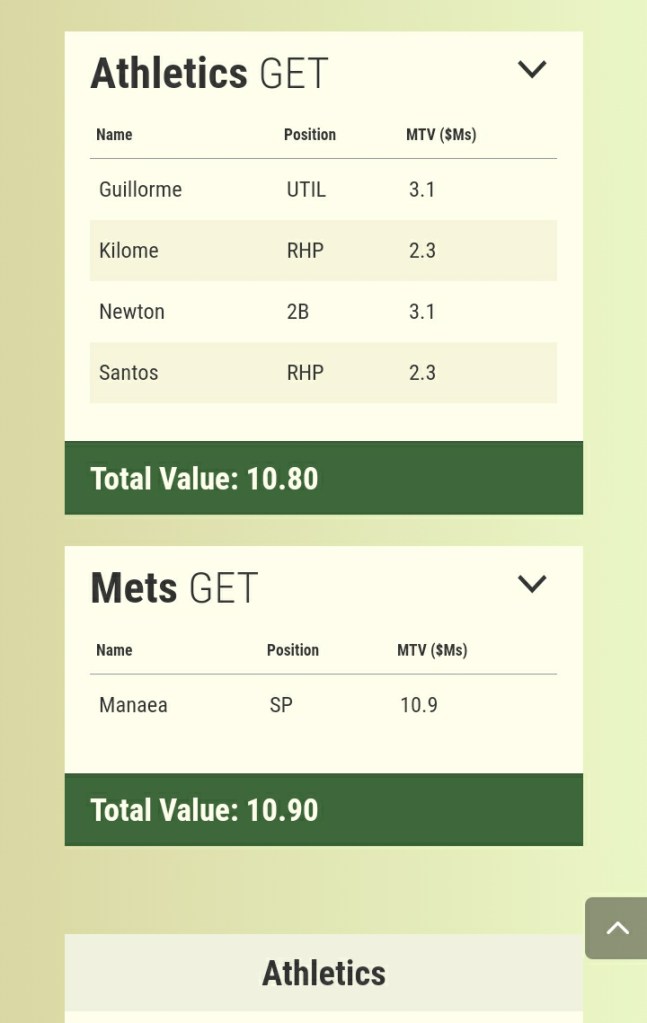
Task: Click the Mets Total Value 10.90 bar
Action: coord(323,809)
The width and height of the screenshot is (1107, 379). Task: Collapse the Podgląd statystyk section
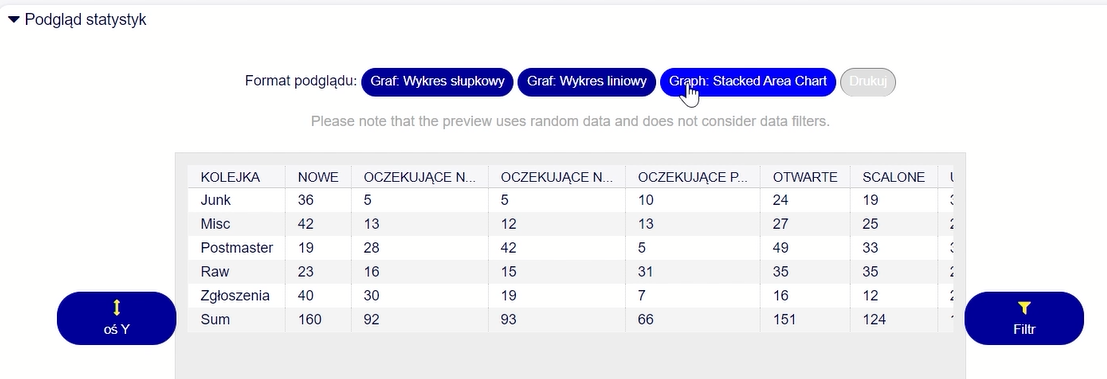point(77,20)
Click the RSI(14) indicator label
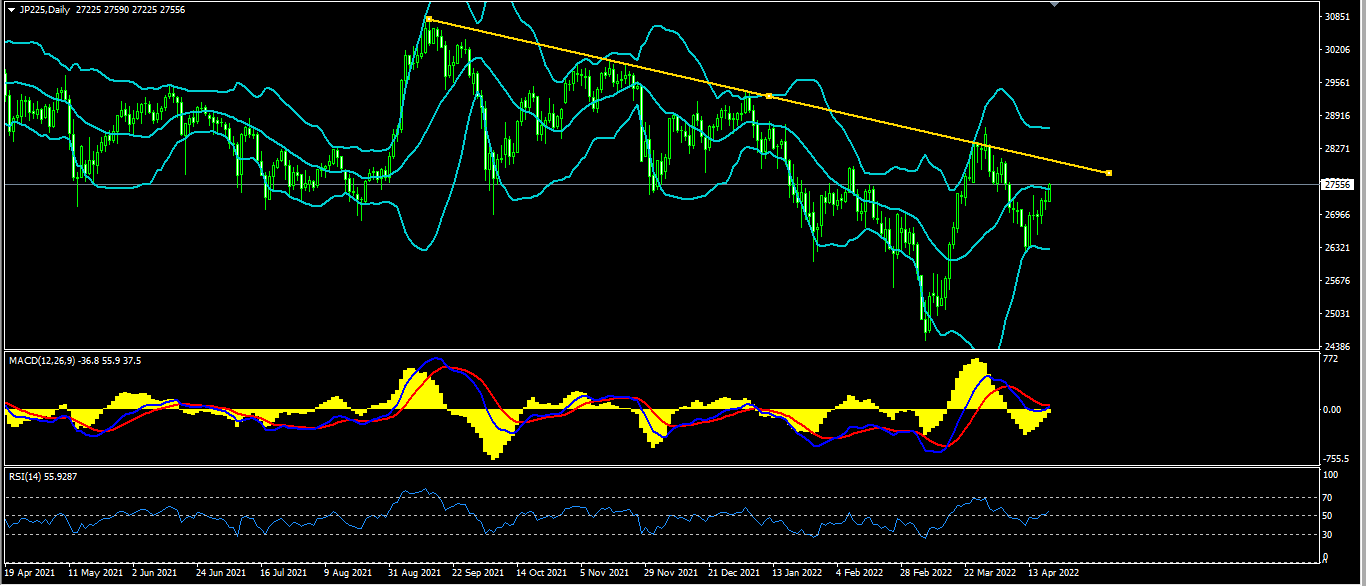 [24, 477]
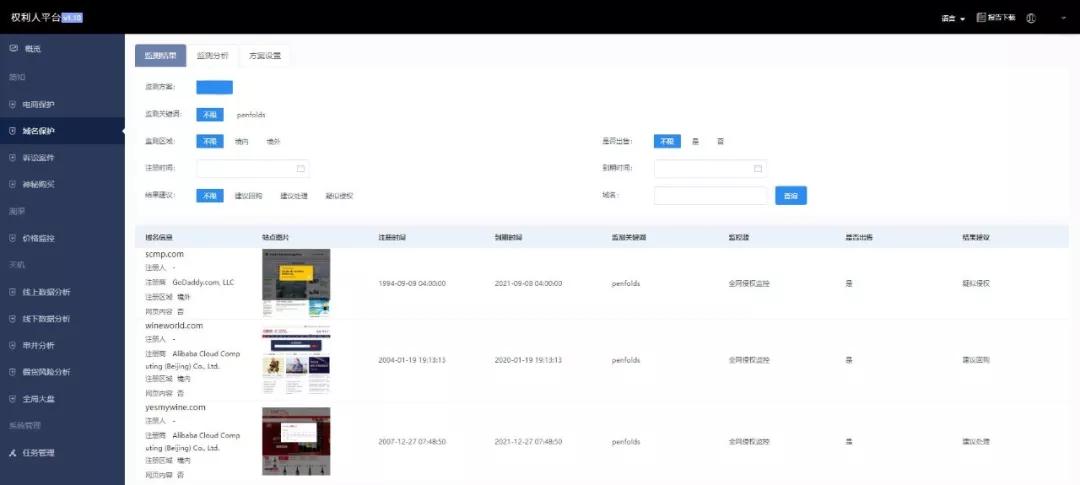Open the 诉讼案件 sidebar item

38,158
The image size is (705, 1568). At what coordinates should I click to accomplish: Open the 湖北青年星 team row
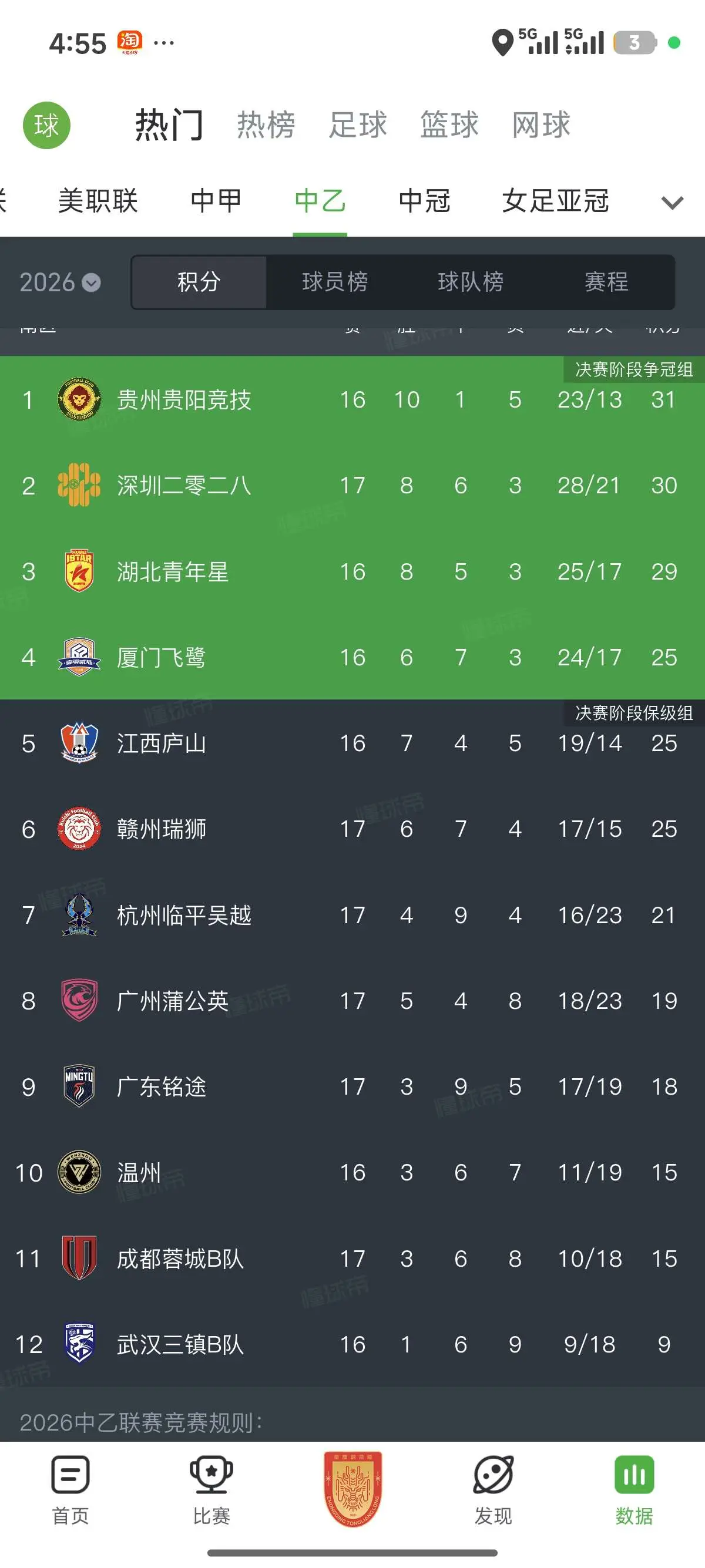click(352, 571)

▸ **Exercise requirements**
Reproduce every row above word for word, leaving out the pictures.

▸ **Answer below**
Task: Click the Mets Total Value 10.90 bar
Action: coord(323,809)
The width and height of the screenshot is (1107, 379). Task: Collapse the Podgląd statystyk section
point(77,20)
Click the RSI(14) indicator label
 [24, 477]
Open the 诉讼案件 sidebar item

38,158
The image size is (705, 1568). At what coordinates should I click to accomplish: Open the 湖北青年星 team row
click(352, 571)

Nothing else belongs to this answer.